### Dataset extract

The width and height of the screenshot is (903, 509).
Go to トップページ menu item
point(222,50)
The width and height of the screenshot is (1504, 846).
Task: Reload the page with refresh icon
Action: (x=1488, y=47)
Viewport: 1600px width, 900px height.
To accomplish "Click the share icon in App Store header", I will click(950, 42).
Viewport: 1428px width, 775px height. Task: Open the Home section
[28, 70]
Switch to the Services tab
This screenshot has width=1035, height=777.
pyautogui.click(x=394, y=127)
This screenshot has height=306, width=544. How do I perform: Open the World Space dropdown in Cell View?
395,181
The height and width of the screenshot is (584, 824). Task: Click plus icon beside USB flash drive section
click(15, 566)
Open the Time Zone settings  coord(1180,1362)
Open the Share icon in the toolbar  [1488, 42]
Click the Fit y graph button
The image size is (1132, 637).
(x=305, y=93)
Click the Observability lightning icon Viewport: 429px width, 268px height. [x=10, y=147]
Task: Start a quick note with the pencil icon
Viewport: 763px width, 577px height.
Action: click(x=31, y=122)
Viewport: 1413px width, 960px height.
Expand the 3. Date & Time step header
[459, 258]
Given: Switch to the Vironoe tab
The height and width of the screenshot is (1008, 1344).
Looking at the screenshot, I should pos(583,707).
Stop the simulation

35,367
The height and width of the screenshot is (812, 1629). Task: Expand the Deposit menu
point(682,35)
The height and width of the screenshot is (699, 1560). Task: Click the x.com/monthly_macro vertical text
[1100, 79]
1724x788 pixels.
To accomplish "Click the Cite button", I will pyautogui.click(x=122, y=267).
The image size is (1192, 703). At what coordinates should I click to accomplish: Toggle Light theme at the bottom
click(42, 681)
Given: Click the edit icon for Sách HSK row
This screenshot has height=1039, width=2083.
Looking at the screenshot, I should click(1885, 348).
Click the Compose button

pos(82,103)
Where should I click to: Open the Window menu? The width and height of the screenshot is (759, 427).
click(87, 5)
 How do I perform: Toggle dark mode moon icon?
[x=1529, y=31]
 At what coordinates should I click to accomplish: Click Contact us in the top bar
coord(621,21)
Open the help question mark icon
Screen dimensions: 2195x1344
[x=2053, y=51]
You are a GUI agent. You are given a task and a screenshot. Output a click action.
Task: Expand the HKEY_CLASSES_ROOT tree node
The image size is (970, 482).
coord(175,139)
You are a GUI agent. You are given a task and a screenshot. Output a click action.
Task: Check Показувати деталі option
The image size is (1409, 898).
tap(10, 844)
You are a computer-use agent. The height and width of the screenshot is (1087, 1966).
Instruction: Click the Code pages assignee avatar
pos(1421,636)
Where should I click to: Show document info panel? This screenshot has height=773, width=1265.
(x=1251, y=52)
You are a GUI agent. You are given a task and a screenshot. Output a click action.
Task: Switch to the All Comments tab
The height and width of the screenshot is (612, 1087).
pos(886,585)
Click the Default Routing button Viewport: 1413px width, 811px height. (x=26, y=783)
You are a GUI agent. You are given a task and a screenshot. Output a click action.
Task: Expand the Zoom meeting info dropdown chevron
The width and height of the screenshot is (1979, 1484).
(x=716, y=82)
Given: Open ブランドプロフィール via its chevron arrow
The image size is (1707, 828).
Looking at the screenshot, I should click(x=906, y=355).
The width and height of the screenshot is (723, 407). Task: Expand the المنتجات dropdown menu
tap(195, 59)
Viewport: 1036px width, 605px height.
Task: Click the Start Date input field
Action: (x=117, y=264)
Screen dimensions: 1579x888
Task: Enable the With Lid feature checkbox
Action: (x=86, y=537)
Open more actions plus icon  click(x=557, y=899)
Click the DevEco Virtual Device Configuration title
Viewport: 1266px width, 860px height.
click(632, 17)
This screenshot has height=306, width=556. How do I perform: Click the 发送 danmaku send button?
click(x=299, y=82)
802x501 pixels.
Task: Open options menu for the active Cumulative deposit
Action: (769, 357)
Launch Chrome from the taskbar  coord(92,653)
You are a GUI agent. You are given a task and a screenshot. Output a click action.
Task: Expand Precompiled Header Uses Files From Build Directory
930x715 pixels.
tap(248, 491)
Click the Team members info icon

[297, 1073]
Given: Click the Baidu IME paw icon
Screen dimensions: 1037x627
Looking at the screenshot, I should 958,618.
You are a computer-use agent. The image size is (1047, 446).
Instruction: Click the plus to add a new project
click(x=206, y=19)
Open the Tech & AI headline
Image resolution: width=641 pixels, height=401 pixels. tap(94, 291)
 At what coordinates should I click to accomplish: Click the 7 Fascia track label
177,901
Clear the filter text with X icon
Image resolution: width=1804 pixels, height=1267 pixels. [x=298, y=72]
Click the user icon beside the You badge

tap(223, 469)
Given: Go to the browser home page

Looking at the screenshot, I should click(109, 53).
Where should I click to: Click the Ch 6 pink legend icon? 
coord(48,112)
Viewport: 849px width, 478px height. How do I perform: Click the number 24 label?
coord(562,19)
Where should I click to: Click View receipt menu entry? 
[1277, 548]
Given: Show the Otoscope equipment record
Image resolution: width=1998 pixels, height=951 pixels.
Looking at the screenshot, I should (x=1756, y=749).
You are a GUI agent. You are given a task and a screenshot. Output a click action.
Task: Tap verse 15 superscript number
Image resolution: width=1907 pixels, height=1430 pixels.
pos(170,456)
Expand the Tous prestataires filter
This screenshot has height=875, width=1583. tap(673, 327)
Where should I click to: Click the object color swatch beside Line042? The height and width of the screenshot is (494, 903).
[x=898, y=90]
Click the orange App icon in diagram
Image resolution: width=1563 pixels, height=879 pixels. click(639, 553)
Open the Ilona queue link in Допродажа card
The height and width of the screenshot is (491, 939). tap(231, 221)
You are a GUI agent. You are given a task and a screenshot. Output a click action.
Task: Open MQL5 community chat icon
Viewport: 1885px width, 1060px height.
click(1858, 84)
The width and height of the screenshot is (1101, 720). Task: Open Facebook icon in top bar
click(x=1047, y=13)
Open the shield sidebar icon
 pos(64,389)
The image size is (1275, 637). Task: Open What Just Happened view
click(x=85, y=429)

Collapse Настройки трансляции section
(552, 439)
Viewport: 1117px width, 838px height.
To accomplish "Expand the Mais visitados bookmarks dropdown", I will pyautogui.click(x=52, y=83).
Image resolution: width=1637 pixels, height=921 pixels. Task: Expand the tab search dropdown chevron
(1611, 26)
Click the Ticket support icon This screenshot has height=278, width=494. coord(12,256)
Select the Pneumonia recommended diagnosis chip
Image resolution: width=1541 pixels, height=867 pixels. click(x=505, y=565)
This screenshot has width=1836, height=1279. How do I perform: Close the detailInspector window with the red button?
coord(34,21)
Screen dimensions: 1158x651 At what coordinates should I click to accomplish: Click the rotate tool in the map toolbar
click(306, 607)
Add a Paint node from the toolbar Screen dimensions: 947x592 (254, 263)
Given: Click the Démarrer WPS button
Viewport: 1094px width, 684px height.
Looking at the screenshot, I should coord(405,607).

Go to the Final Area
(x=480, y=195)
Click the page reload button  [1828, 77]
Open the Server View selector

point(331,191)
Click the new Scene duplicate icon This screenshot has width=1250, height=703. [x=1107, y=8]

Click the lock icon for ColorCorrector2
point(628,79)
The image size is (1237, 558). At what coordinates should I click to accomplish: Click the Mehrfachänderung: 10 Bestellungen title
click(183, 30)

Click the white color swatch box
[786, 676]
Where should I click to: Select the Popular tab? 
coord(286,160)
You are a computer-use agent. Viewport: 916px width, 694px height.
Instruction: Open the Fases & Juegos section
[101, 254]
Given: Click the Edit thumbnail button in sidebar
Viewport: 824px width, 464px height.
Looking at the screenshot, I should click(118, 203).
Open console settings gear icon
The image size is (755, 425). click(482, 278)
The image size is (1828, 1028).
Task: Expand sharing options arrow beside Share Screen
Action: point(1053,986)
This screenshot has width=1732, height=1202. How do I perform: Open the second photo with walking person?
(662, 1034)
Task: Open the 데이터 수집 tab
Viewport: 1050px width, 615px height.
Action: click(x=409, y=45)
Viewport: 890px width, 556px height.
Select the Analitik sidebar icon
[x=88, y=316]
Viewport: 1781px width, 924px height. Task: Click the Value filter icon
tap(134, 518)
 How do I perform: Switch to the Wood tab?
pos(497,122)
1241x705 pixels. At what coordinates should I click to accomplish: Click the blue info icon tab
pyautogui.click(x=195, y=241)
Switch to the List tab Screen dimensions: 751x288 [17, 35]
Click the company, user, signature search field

######

Work item:
Find how many lines of the material carry the string "computer". Only the number should be in the answer.

Answer area:
3